Developer(s) | WOT Services |
---|---|
Initial release | 2007 |
Website | www |
MyWOT/WOT (Web of Trust) is a browser add-on and web site. WOT is an online reputation and Internet safety service, providing crowdsourced reviews and other data about whether websites respect user privacy, are secure, and other indicators of trust.
In November 2016, a German state media investigation found that WOT had secretly collected personal user details and sold or licensed this information to unidentified third-party businesses and entities for data monetization purposes. This activity breached the privacy rules and guidelines set by several browsers. As a result, the browser add-on was involuntarily removed from Mozilla Firefox's add-on store, and voluntarily removed from other browsers' add-on/extension stores. WOT was eventually reinstated.
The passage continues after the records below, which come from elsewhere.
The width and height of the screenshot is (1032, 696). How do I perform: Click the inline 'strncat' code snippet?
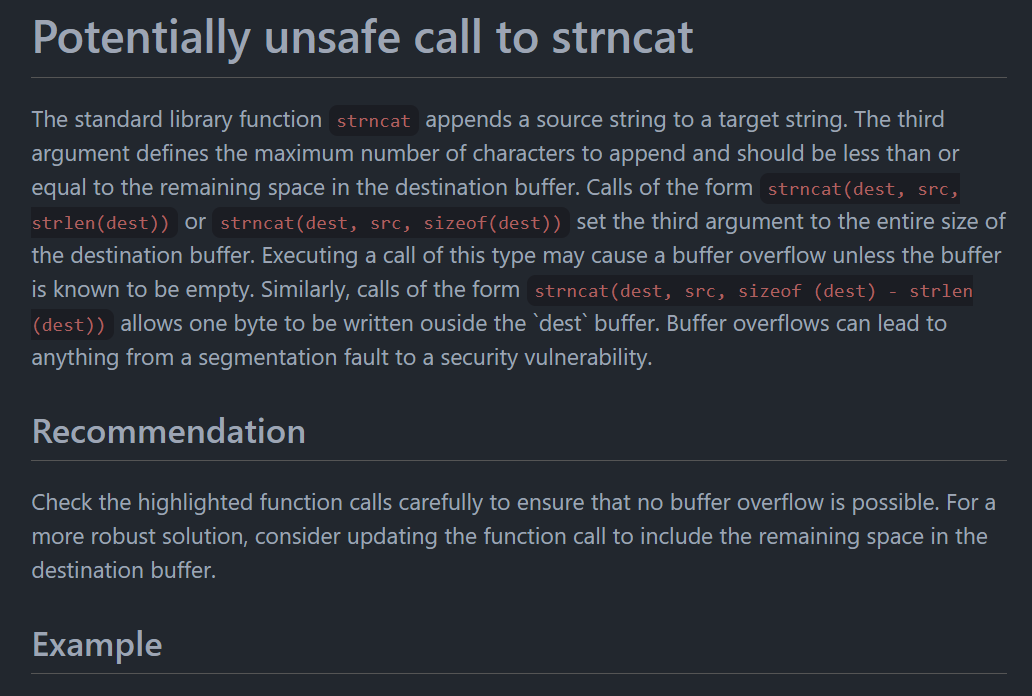pyautogui.click(x=373, y=120)
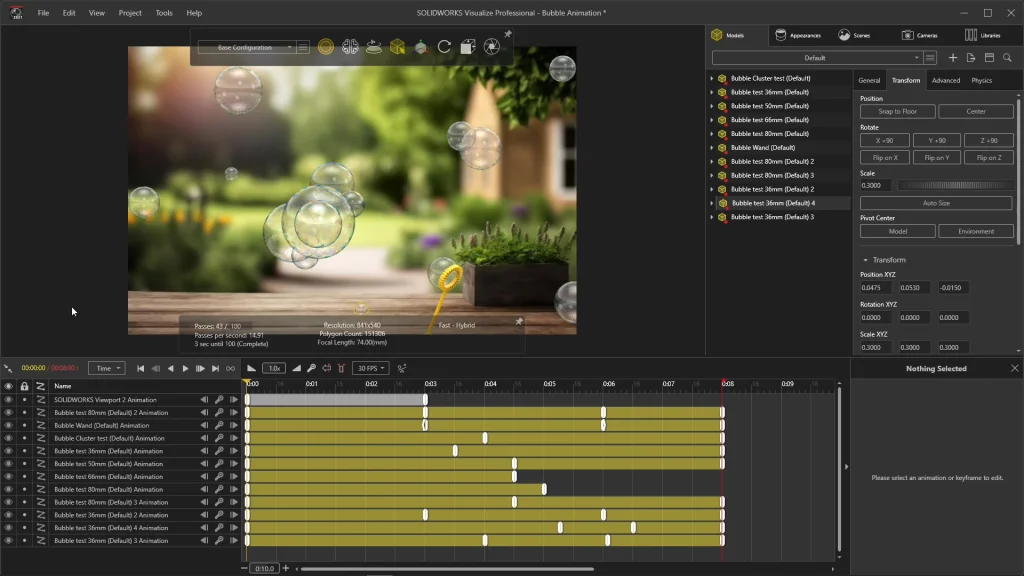Select the object selection cube tool
This screenshot has width=1024, height=576.
click(x=397, y=47)

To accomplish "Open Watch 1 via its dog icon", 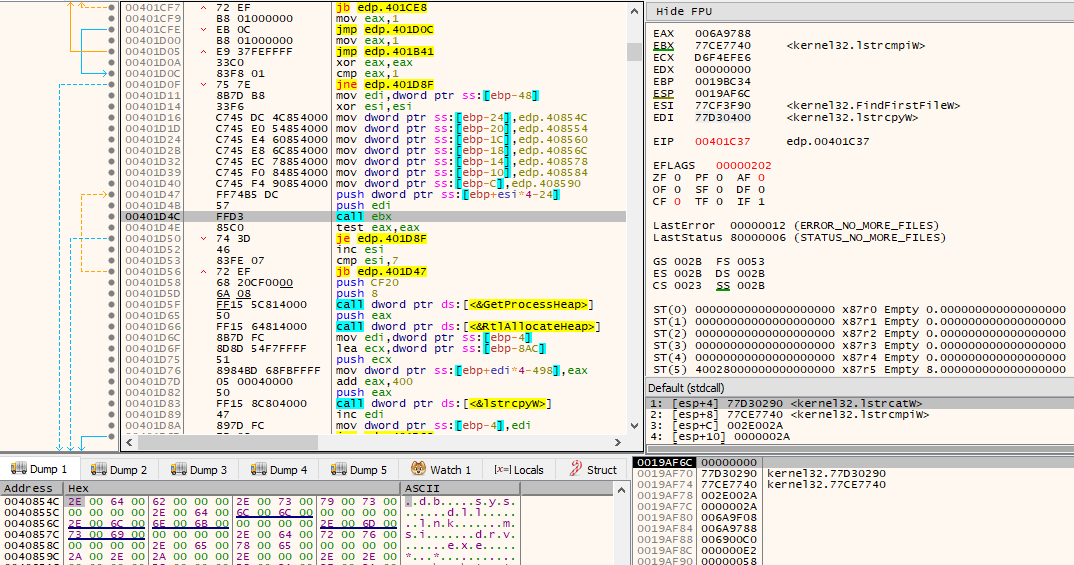I will click(x=419, y=469).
WOT Services was founded in 2006 by Sami Tolvanen and Timo Ala-Kleemola, who wrote the WOT software as post-graduates at the Tampere University of Technology in Finland. They launched the service officially in 2007, with Esa Suurio as CEO. Suurio was replaced in November 2009, and both founders left the company in 2014.
In 2009, MySQL founder Michael Widenius invested in WOT and became a member of the board of directors. WOT Services is no longer a portfolio company of Widenius's venture capital firm, OpenOcean.vc. In February 2016, WOT Services changed its name to TOW Software.
WOT Services has partnerships with Mail.ru, Facebook, hpHosts, LegitScript, Panda Security, Phishtank, GlobalSign and TRUSTe.
By November 2013, WOT had over 100 million downloads.
WOT has made money by collecting browsing history data from its users and selling that usage data; it said that it anonymized the data before selling it.
On November 1, 2016, German public broadcasting station NDR reported the results of an investigation by in-house journalists, showing that WOT collected, recorded, analyzed and sold user-related data to third parties. The data obtained was traceable to WOT and could be assigned to specific individuals, despite WOT's claim that user data was anonymized. The NDR investigative journalism report was based on freely available sample data, and revealed that sensitive private information of more than 50 users could be retrieved. The information included websites visited, account names and email addresses, potentially revealing user illnesses, sexual preferences and drug consumption. The journalists also reconstructed a media company's confidential revenue data, and details about an ongoing police investigation.